=== Section Start ===
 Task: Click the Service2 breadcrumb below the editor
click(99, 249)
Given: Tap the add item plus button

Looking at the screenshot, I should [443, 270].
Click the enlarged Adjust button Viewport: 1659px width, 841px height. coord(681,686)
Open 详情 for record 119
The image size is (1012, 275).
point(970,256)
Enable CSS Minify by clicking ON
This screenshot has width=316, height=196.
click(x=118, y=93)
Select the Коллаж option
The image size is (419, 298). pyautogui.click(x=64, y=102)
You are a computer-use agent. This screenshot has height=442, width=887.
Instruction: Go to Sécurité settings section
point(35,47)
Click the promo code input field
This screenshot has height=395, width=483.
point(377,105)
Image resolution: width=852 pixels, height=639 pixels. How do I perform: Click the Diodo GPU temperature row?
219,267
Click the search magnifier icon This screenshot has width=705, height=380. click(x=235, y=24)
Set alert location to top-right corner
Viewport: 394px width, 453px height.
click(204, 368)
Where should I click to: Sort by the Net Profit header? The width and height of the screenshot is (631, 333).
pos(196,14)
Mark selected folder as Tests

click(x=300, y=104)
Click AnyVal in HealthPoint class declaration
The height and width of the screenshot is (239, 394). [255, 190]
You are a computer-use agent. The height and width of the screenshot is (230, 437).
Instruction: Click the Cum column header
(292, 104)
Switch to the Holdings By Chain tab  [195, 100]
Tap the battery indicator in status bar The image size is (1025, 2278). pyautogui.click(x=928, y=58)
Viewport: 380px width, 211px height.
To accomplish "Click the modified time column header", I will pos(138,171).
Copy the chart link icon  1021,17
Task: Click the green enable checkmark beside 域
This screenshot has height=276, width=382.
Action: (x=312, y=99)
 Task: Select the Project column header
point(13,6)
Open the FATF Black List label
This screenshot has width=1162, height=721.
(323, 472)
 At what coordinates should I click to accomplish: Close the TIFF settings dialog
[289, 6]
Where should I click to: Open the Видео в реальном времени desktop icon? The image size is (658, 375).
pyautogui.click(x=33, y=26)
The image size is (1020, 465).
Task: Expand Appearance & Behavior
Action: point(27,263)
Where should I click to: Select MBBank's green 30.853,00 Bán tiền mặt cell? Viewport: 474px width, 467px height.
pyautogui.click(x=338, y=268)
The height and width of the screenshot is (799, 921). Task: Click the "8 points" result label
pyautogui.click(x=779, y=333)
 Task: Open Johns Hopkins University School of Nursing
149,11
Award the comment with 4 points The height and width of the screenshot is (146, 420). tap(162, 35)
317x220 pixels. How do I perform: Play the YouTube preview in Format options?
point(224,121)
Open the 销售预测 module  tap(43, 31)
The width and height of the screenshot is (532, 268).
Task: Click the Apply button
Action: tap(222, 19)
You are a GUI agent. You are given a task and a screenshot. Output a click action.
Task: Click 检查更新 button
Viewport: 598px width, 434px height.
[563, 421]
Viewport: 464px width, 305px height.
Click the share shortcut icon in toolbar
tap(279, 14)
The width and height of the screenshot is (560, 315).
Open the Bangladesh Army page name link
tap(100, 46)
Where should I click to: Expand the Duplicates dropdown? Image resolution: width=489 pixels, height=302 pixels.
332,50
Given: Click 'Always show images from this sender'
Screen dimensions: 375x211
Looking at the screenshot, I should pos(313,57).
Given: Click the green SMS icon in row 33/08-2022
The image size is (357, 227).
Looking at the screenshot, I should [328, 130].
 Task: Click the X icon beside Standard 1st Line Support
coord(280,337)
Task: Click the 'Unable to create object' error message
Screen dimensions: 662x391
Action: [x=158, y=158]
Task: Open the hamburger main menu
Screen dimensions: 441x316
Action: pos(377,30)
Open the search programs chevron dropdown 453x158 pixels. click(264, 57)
=== Section End ===
_Assigned task_: Output the data in full, precisely as it appears above.

_Response box_:
 Task: Click the Service2 breadcrumb below the editor
click(99, 249)
Given: Tap the add item plus button

Looking at the screenshot, I should [443, 270].
Click the enlarged Adjust button Viewport: 1659px width, 841px height. coord(681,686)
Open 详情 for record 119
The image size is (1012, 275).
point(970,256)
Enable CSS Minify by clicking ON
This screenshot has width=316, height=196.
click(x=118, y=93)
Select the Коллаж option
The image size is (419, 298). pyautogui.click(x=64, y=102)
You are a computer-use agent. This screenshot has height=442, width=887.
Instruction: Go to Sécurité settings section
point(35,47)
Click the promo code input field
This screenshot has height=395, width=483.
point(377,105)
Image resolution: width=852 pixels, height=639 pixels. How do I perform: Click the Diodo GPU temperature row?
219,267
Click the search magnifier icon This screenshot has width=705, height=380. click(x=235, y=24)
Set alert location to top-right corner
Viewport: 394px width, 453px height.
click(204, 368)
Where should I click to: Sort by the Net Profit header? The width and height of the screenshot is (631, 333).
pos(196,14)
Mark selected folder as Tests

click(x=300, y=104)
Click AnyVal in HealthPoint class declaration
The height and width of the screenshot is (239, 394). [255, 190]
You are a computer-use agent. The height and width of the screenshot is (230, 437).
Instruction: Click the Cum column header
(292, 104)
Switch to the Holdings By Chain tab  [195, 100]
Tap the battery indicator in status bar The image size is (1025, 2278). pyautogui.click(x=928, y=58)
Viewport: 380px width, 211px height.
To accomplish "Click the modified time column header", I will pos(138,171).
Copy the chart link icon  1021,17
Task: Click the green enable checkmark beside 域
This screenshot has height=276, width=382.
Action: (x=312, y=99)
 Task: Select the Project column header
point(13,6)
Open the FATF Black List label
This screenshot has width=1162, height=721.
(323, 472)
 At what coordinates should I click to accomplish: Close the TIFF settings dialog
[289, 6]
Where should I click to: Open the Видео в реальном времени desktop icon? The image size is (658, 375).
pyautogui.click(x=33, y=26)
The image size is (1020, 465).
Task: Expand Appearance & Behavior
Action: point(27,263)
Where should I click to: Select MBBank's green 30.853,00 Bán tiền mặt cell? Viewport: 474px width, 467px height.
pyautogui.click(x=338, y=268)
The height and width of the screenshot is (799, 921). Task: Click the "8 points" result label
pyautogui.click(x=779, y=333)
 Task: Open Johns Hopkins University School of Nursing
149,11
Award the comment with 4 points The height and width of the screenshot is (146, 420). tap(162, 35)
317x220 pixels. How do I perform: Play the YouTube preview in Format options?
point(224,121)
Open the 销售预测 module  tap(43, 31)
The width and height of the screenshot is (532, 268).
Task: Click the Apply button
Action: tap(222, 19)
You are a GUI agent. You are given a task and a screenshot. Output a click action.
Task: Click 检查更新 button
Viewport: 598px width, 434px height.
[563, 421]
Viewport: 464px width, 305px height.
Click the share shortcut icon in toolbar
tap(279, 14)
The width and height of the screenshot is (560, 315).
Open the Bangladesh Army page name link
tap(100, 46)
Where should I click to: Expand the Duplicates dropdown? Image resolution: width=489 pixels, height=302 pixels.
332,50
Given: Click 'Always show images from this sender'
Screen dimensions: 375x211
Looking at the screenshot, I should pos(313,57).
Given: Click the green SMS icon in row 33/08-2022
The image size is (357, 227).
Looking at the screenshot, I should [328, 130].
 Task: Click the X icon beside Standard 1st Line Support
coord(280,337)
Task: Click the 'Unable to create object' error message
Screen dimensions: 662x391
Action: [x=158, y=158]
Task: Open the hamburger main menu
Screen dimensions: 441x316
Action: pos(377,30)
Open the search programs chevron dropdown 453x158 pixels. click(264, 57)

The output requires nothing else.